My husband is a runner. He talks a lot about a marathon he did as a young teenager with almost no preparation and without any semblance of the proper equipment (the waffle print from his Payless shoes was imprinted on the bottom of his feet for months after).  His interest in running comes and goes in stages, but with no effort he can always pick it up again, no problem.

A few weeks ago, though, he made a big mistake.  After only a couple days of 1-2 mile jogs, he took off after work (remember, that means 1:00 in the morning) and got lost in an far away neighborhood.  By the time he figured out how to get home, he'd run a hard 13 miles.  Yes, that's right...after months of not running, he just tied up his shoes and completed a half-marathon.  We both were pretty impressed when he logged his distance that night.  The next morning, though, he felt was feeling the pain.

As much as he enjoys running, he has learned over the years that pushing too hard or trying to go farther than he should will result in a mental block for weeks, or months, to come.  After dealing with the cramps and muscle aches, he starts being fearful of going back and hurting himself even more.  And even though he normally runs with great form and practices the way he should, he can easily talk himself out of going. Just as his muscle memory slips into a distance-runner's gait as soon as he puts on his shoes, his brain's muscle memory can keep him from pushing through it.

I've had similar experiences while hiking.  To be more specific, I had this experience my first time hiking up to the Timpanogos Caves.  It sounded like a fun way to spend an afternoon with B, who was 2 at the time, and my 8-yr-old nephew visiting from the flat Midwest.  I had no idea it was a 1.5-mile hike of switchbacks going straight up the mountain before you reached the entrance to the cave.

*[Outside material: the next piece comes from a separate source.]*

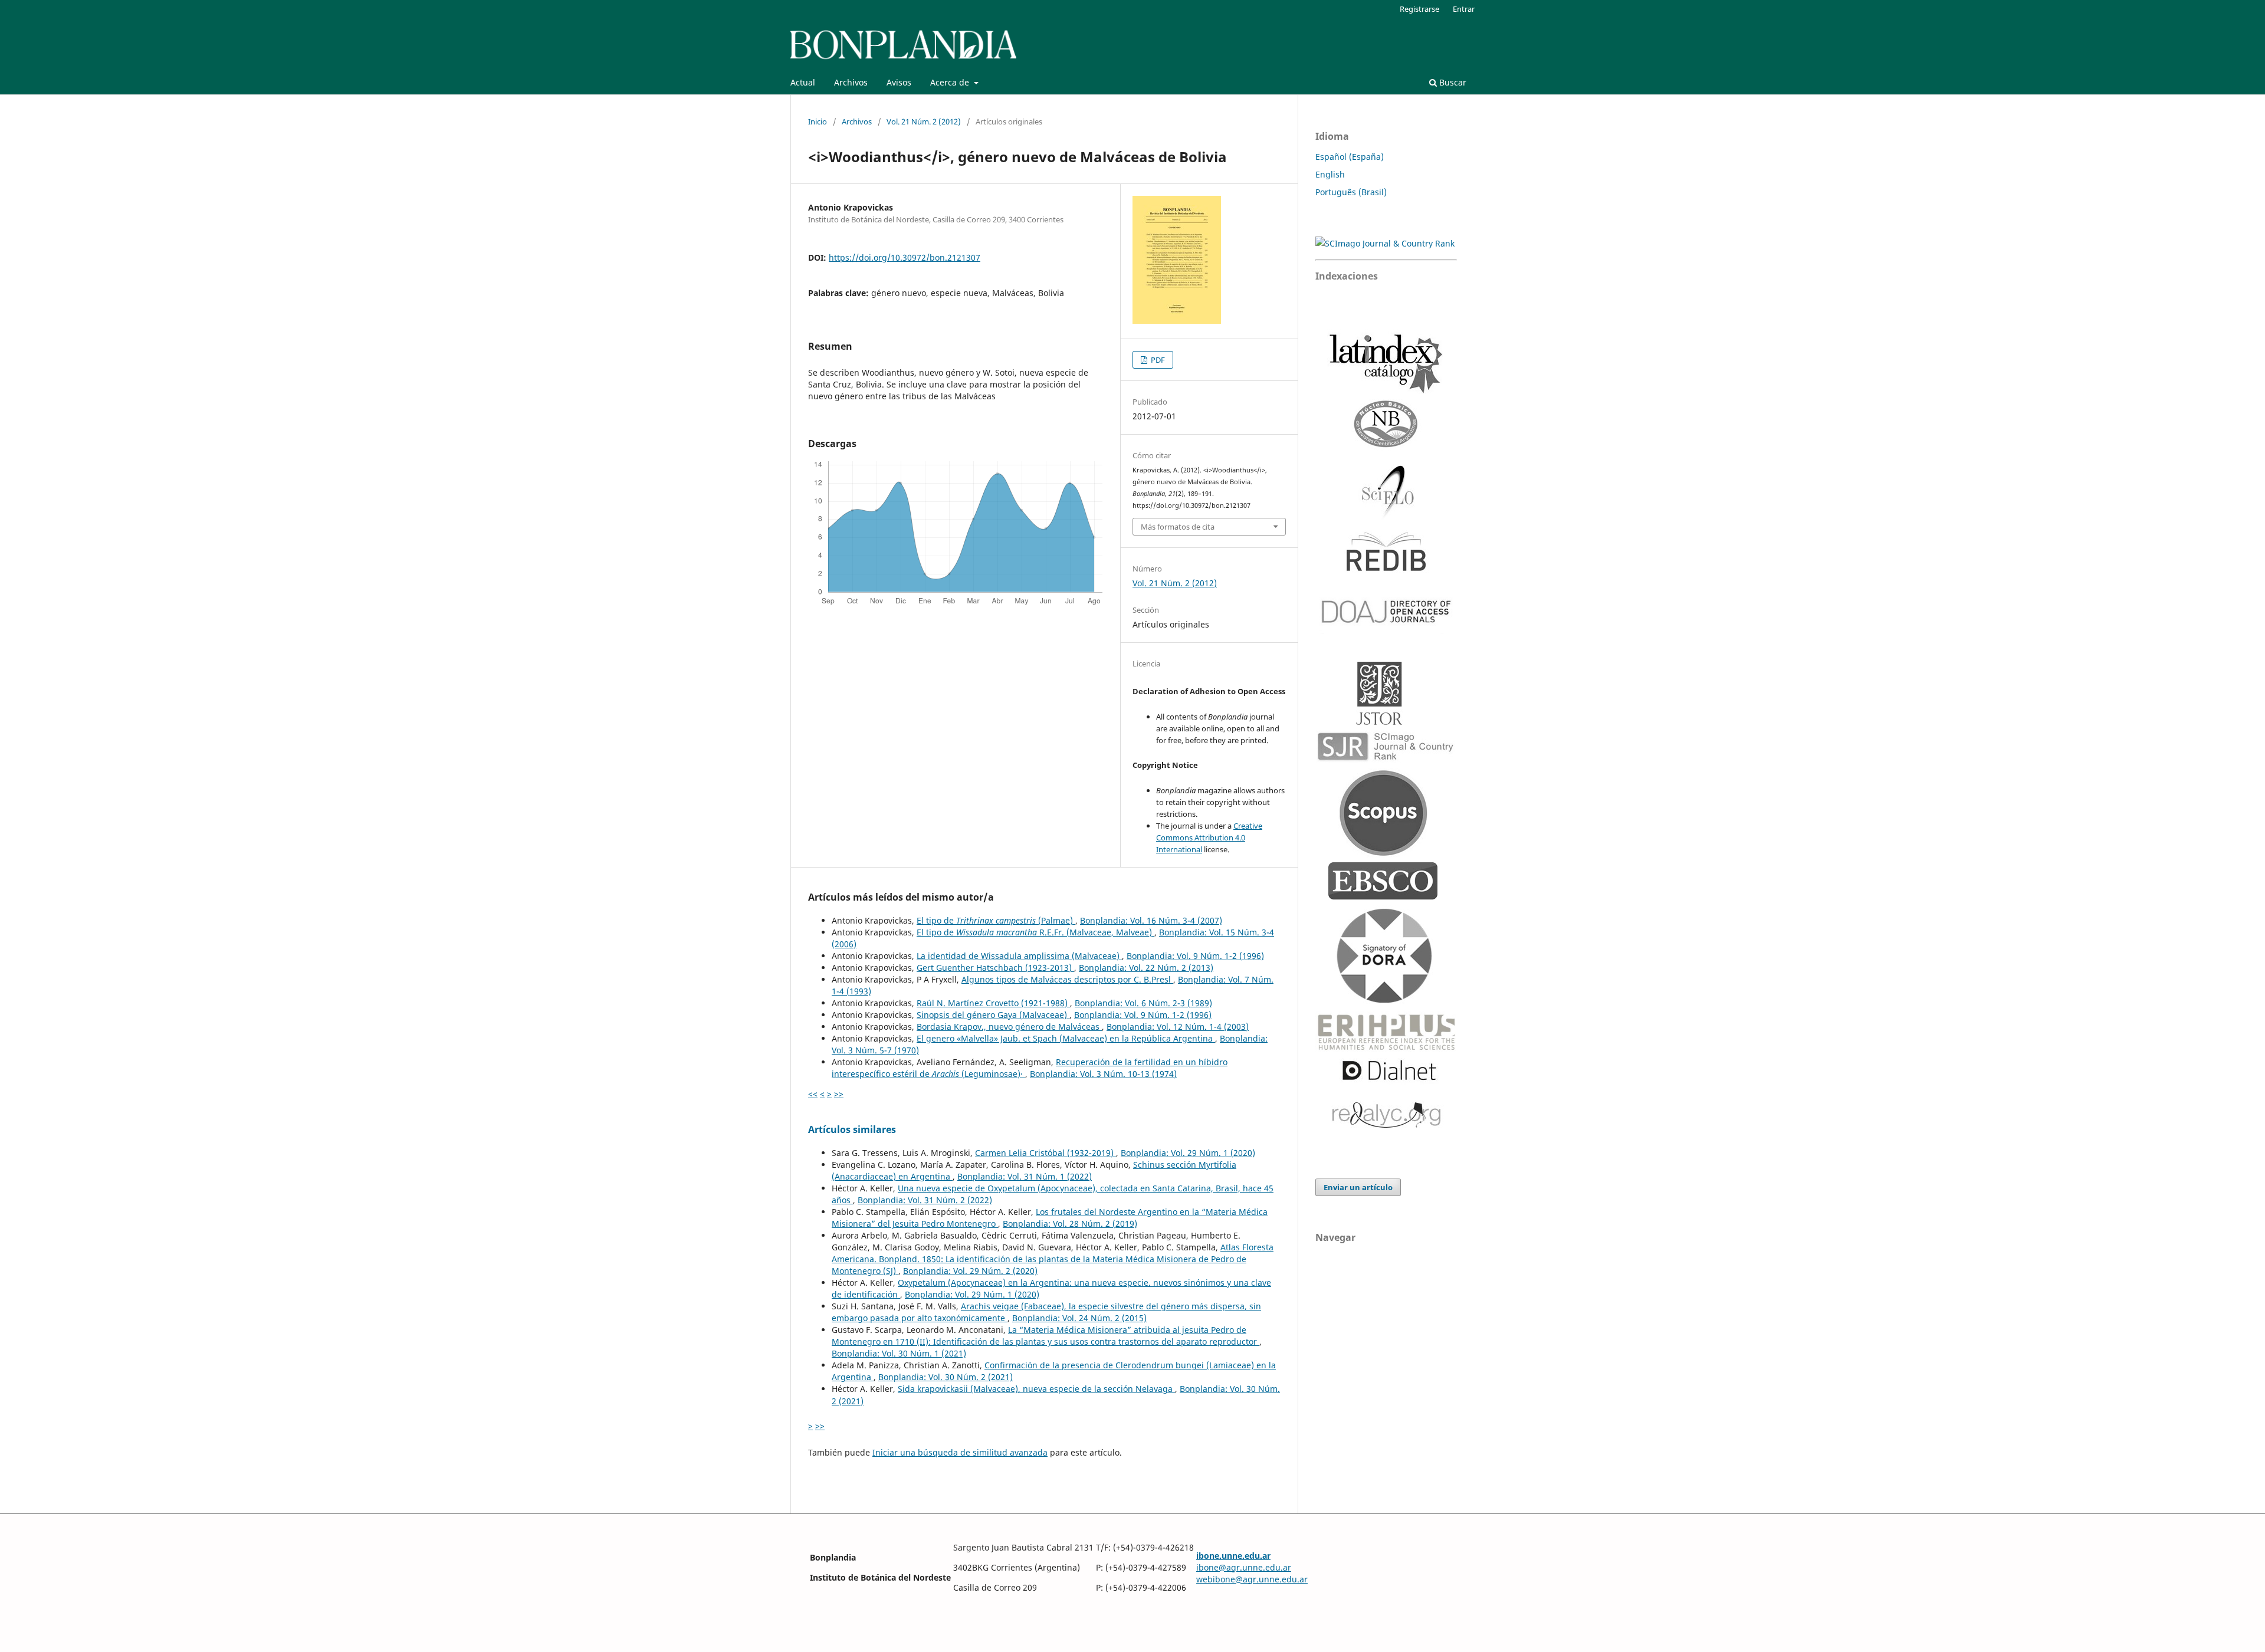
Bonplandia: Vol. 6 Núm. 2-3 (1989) (1143, 1003)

Middle of July in Utah, I was 10 weeks pregnant, and B refused to walk pretty much the entire way.  It was a long, hot, unenjoyable day and I've never ever wanted to do that hike again.

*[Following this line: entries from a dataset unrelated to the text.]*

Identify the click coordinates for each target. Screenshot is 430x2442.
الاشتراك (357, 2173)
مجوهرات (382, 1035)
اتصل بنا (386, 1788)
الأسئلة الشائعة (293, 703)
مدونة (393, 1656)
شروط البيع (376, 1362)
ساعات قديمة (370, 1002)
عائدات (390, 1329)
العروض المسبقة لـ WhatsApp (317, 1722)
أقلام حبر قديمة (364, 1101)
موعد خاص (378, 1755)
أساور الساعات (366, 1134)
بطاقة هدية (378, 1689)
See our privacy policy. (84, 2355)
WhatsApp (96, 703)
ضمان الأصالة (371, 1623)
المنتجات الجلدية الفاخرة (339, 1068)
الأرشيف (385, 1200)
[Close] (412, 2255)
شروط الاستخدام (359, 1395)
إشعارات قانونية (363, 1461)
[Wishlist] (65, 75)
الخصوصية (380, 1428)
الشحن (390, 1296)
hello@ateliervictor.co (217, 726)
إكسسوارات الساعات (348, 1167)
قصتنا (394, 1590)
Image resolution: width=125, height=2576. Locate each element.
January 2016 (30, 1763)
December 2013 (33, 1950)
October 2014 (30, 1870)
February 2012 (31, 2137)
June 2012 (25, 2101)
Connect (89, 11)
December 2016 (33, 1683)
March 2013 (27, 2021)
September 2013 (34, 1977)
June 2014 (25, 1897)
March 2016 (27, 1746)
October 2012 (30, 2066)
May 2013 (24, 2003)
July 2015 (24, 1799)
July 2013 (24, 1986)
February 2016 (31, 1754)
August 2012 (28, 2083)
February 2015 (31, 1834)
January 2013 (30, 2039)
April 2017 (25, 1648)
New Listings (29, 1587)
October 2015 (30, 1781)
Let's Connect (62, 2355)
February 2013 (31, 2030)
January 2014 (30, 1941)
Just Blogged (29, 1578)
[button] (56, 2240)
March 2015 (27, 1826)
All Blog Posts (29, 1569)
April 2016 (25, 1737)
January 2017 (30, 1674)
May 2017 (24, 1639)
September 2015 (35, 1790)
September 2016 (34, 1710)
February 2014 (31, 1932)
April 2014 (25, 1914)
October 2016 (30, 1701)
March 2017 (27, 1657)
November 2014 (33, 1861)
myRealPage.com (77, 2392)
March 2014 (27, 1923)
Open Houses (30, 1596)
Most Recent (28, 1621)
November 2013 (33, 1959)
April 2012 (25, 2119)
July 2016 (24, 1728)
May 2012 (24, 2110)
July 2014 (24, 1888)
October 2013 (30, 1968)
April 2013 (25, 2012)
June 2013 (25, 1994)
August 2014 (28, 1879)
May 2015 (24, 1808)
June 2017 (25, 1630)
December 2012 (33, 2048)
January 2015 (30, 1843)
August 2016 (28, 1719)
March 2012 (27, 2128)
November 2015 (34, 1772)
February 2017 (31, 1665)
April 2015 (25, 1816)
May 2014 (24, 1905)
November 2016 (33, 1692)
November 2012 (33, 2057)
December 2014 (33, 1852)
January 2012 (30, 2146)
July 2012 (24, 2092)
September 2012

Until last week, that is.  Our local homeschool network provided tickets on the cave's opening day to anyone who wanted to take the cave tour.  It happened to fall on B's 8th birthday and sounded like a fantastic way to spend the day.  On one hand I completely was not looking forward to it, and on the other hand really wanted to have that experience with him.  I gave myself a month to push through the harsh memories and resolve myself to doing it.  The day finally came...and the babies decided to be sick...

In the end, my husband took B & P and they had a really great time.  He was willing to stay home, but it was a cold and rainy day, with the possibility of snow up at the caves and I didn't see how that experience would in any way be successful in erasing my brain's belief that the hike up is horrendous and awful.

I'm glad they had fun, but the Timpanogos Cave trail will have to wait for it's redemption to come from me on another day.